Oil leakage into the upper aquifer is generally considered to be an environmentally-unfriendly issue and shorten production life. Despite not necessarily receiving the most coverage, oil leakage do happen in steam huff-puff production wells and may actually occur more frequently than we perceive. Presently, the oil leakage through annular space around a cemented casing into upper water layer during huff stage has become a problem to be urgently solved in thermal recovery production. The solutions to this difficulty are usage of thermal-stability cement slurry system with high-adsorbability additives and thickened low-permeability surface cement sheath. The well section from 100 metres below the upper aquifer is cemented by thickened cement sheath, and the rest well section from the bottom of oil layer to the wellhead is cemented by a novel high-adsorbability cement slurry system. The objective of usage of high-adsorbability cement slurry system is to absorb spilled oil, and the objective of the thickened low-permeability surface cement sheath is to achieve a stable physical plugging. SEM photographs indicate that the microstructure of thermal-stability cement paste after high-temperature steam is more compact.
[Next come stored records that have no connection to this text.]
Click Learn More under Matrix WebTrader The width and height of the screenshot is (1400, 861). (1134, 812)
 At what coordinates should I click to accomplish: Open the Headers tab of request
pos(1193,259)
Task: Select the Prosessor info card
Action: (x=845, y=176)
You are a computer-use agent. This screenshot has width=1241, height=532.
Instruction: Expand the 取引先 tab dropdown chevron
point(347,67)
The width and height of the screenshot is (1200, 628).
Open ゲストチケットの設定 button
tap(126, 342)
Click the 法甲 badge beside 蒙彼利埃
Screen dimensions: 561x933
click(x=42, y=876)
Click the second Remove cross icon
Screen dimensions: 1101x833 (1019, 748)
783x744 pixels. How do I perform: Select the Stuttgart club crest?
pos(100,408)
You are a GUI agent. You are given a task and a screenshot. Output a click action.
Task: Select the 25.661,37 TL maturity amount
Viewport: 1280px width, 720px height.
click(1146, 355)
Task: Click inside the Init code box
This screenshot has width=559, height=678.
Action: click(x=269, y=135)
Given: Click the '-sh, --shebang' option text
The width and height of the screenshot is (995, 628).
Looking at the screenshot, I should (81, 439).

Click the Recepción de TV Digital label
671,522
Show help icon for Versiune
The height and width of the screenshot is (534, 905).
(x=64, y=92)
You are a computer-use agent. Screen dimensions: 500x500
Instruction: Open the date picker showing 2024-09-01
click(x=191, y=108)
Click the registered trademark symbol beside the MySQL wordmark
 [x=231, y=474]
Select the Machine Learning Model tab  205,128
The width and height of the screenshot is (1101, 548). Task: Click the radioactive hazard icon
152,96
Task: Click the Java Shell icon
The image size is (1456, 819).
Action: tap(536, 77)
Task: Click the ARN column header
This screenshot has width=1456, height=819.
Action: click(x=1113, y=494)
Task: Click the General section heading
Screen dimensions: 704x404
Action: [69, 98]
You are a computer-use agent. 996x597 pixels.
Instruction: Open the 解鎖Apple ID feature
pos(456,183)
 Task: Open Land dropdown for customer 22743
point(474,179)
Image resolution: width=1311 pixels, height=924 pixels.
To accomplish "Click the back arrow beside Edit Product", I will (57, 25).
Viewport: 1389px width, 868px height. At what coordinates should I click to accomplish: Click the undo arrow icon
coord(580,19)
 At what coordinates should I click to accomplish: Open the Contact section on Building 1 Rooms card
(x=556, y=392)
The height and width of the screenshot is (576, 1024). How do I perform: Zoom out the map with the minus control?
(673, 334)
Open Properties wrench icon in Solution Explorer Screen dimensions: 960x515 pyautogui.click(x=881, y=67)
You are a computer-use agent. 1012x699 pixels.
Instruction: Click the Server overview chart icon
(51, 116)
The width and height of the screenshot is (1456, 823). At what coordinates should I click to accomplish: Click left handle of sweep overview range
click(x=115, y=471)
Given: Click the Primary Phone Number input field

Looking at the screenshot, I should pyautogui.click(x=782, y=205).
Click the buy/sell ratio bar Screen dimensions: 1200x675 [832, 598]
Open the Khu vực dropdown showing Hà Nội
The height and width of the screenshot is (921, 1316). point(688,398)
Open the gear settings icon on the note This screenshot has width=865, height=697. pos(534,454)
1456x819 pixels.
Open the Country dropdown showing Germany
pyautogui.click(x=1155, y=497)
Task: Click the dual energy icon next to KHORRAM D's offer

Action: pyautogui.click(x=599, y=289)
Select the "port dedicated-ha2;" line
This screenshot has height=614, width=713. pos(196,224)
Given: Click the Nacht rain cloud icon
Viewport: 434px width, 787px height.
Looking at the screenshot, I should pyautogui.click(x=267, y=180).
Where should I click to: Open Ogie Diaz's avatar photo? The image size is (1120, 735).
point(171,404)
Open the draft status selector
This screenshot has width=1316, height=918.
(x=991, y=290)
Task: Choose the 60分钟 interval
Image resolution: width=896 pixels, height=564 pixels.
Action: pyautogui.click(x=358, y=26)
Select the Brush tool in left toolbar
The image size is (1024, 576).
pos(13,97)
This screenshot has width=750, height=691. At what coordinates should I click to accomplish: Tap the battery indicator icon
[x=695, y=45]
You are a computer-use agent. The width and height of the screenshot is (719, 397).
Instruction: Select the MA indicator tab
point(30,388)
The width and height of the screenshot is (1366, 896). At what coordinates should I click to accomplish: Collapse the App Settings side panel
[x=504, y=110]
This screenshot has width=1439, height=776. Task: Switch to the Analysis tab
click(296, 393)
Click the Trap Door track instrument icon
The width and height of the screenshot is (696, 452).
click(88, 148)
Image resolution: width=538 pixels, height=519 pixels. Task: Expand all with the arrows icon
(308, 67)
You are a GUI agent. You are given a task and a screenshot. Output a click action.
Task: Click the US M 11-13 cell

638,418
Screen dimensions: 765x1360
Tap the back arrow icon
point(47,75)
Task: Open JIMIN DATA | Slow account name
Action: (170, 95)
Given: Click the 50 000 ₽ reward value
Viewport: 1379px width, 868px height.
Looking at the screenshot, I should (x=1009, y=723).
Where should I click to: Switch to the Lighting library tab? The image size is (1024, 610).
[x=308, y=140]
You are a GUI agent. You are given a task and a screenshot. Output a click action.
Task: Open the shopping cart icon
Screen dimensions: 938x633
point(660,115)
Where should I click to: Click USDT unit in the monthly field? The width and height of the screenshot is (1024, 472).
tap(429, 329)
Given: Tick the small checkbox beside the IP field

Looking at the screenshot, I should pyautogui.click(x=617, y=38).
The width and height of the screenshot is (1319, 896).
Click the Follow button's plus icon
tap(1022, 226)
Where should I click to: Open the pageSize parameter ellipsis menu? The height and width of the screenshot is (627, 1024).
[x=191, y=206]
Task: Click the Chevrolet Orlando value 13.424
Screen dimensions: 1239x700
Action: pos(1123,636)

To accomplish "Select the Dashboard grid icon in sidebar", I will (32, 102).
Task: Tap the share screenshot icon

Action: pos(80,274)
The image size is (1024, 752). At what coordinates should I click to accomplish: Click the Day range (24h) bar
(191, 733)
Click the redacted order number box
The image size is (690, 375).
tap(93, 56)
The performance of hardened cement paste before and after steam vapor curing shows that the compression strength, tensile strength and shear stress had little change. It avoids annular cement paste as a channel for the leakage of crude oil. The scaled 3D oil adsorption physical simulation was employed to examine the effectiveness of cement paste with high-adsorbability additives. It can reduce the migration of oil, and the pollution is limited in the annular space. The results show that permeability of cement paste is about 0.03×10-3 μm3. The thickened low-permeability surface cement paste ensures that spilled oil cannot enter the upper aquifer. These results had been validated on site test. The CBL/VDL test report revealed that acoustic amplitude value of the well is less than 10%. The retest results of CBL/VDL after thermal recovery production for a long time reveal that acoustic amplitude value almost remain unchanged and almost no oil exists in annular space. No spilled oil has been observed in observation wells located in the upper aquifer.

Through usage of physical adsorption and plugging, the volume of oil leakage into annular space is obviously reduced, almost all the spilled oil is absorbed by cement paste, and no spilled oil has been observed in the upper aquifer. This method completely solved the problem of crude oil polluting the upper water layer and extended the production life.